Re: [Rhythmbox-devel] rhythmdb post-mortem and future
- From: Benjamin Otte <in7y118 public uni-hamburg de>
- To: Colin Walters <walters verbum org>
- Cc: rhythmbox-devel gnome org
- Subject: Re: [Rhythmbox-devel] rhythmdb post-mortem and future
- Date: Mon, 17 Nov 2003 14:01:02 +0100 (NFT)
On Fri, 14 Nov 2003, Colin Walters wrote:
> * Locking
>
> So I want to vastly shrink RhythmDB's use of threads. I now envison
> just 2 threads (apart from GStreamer). The first is the main GTK+
> thread. The second is a thread that just does filesystem work - it will
> read metadata from files, watch directories for changes, recursively
> read directories, and the like. Both threads have GAsyncQueues where
> they receive updates from the other thread.
>
> The advantage of this scheme is that we don't need any kind of locking
> inside the main GTK+ thread. Basically the GDK lock and the db lock are
> merged. The main thread knows that the database will never change under
> its feet when it holds the GDK lock. It can also do writes (like create
> a new iradio station) without any locking.

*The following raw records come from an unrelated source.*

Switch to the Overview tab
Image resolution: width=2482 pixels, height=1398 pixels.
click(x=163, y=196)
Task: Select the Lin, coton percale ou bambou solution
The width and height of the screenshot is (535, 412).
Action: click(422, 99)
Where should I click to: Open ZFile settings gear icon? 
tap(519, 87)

> From a periodic idle handler, the main thread will poll the fs thread
> for changes. It will then perform any actions necessary in the models.
>
Merging the DB lock and the GDK lock sounds incredibly stupid to me,
because both of them do something completely different.

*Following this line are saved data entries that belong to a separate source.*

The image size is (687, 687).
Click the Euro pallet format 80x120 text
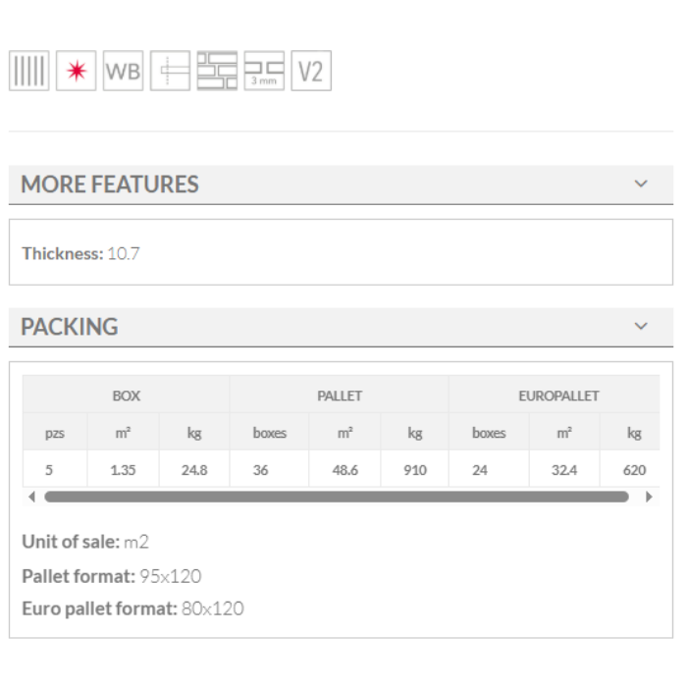click(132, 608)
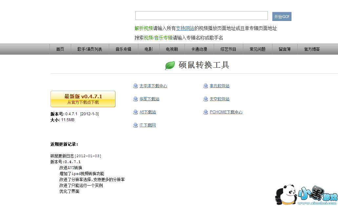The width and height of the screenshot is (338, 206).
Task: Open the 常见问题 page
Action: coord(257,49)
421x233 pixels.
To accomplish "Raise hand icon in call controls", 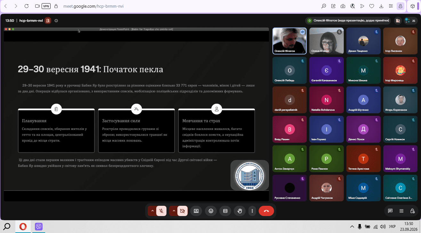I will pos(239,211).
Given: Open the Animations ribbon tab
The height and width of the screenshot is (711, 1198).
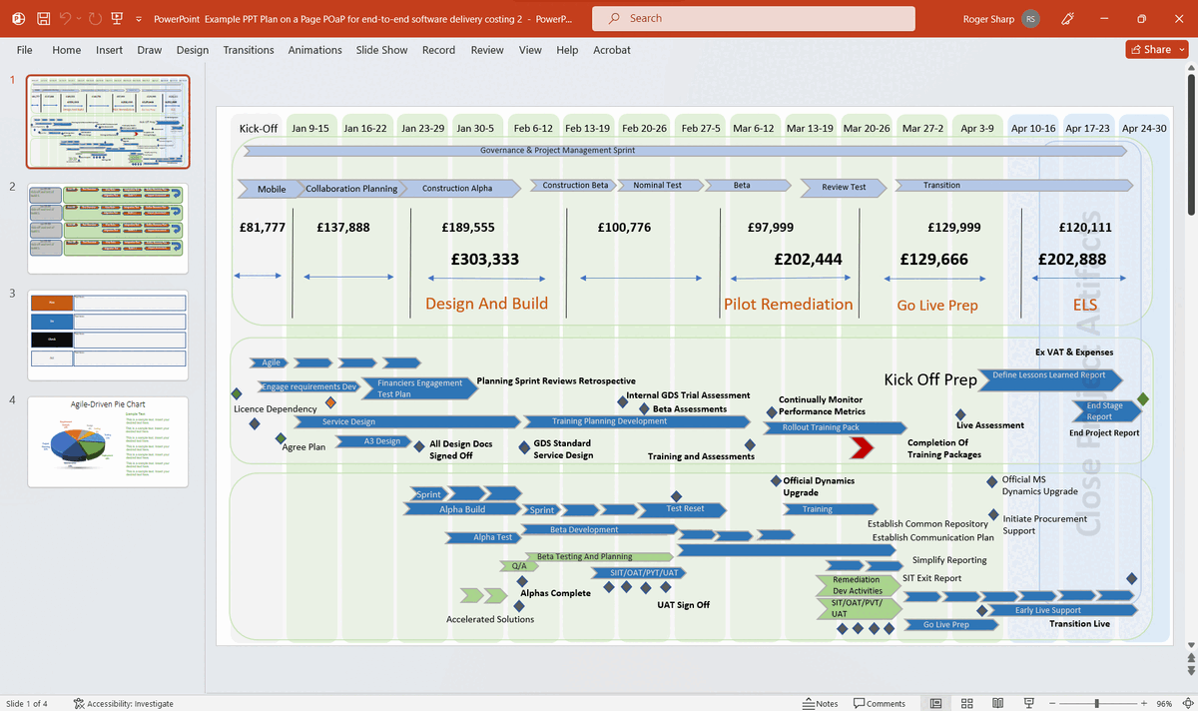Looking at the screenshot, I should click(314, 49).
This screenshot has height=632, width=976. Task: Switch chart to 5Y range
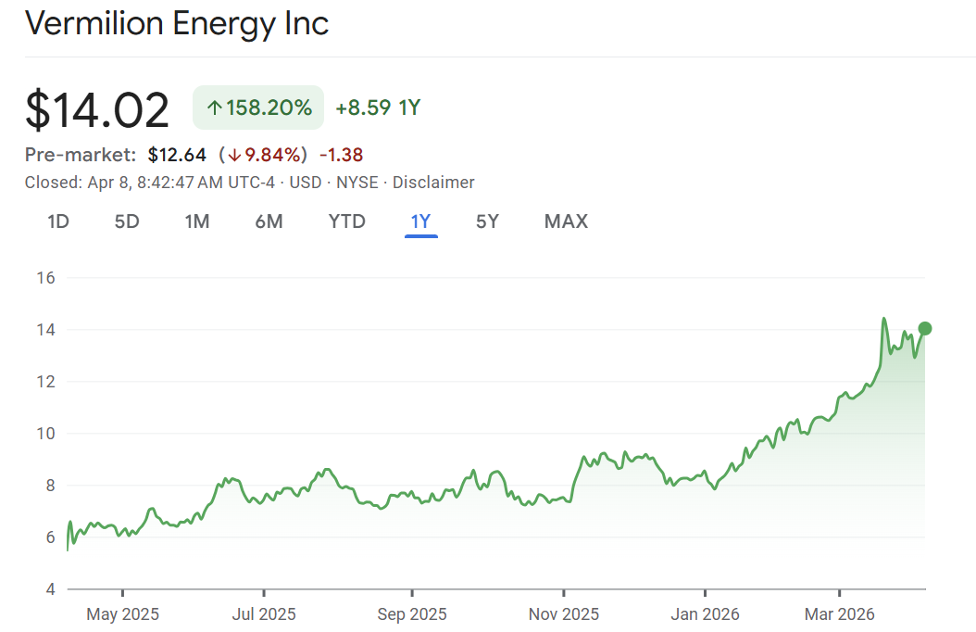(x=487, y=221)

Apart from that the DB thread will block UI updates (like redraws,
which happen in idle handlers) when it does its work, which sounds stupid
somehow, too.
The only good thing with that approach is that because of the one big lock
(tm) you always have db and UI in sync (apart from redraws and not yet
handled GdkEvents ;)), but in that case using threads buys you
next to nothing.
Apart from that people might get the idea that they want to remotely
administer Rhythmbox via Bonobo/D-BUS. Every such action would block the
UI.
My (more difficult) idea would be to have multiple threads accessing the
DB. The DB has one lock.
I'd envision the threads doing the following stuff:
1) UI thread - update UI on DB changes and push jobs into the DB handler.
Never ever writelock the DB.
2) DB thread - handle jobs. Never ever access the GDK lock.
3) optional remote thread - handle remote requests.
4) GStreamer thread - playback. Never ever access any of those locks,
just add jobs to the DB thread.
That way the DB thread would keep the DB up to date and the UI thread
would keep the UI up to date.
Or did it already work that way and was too complicated?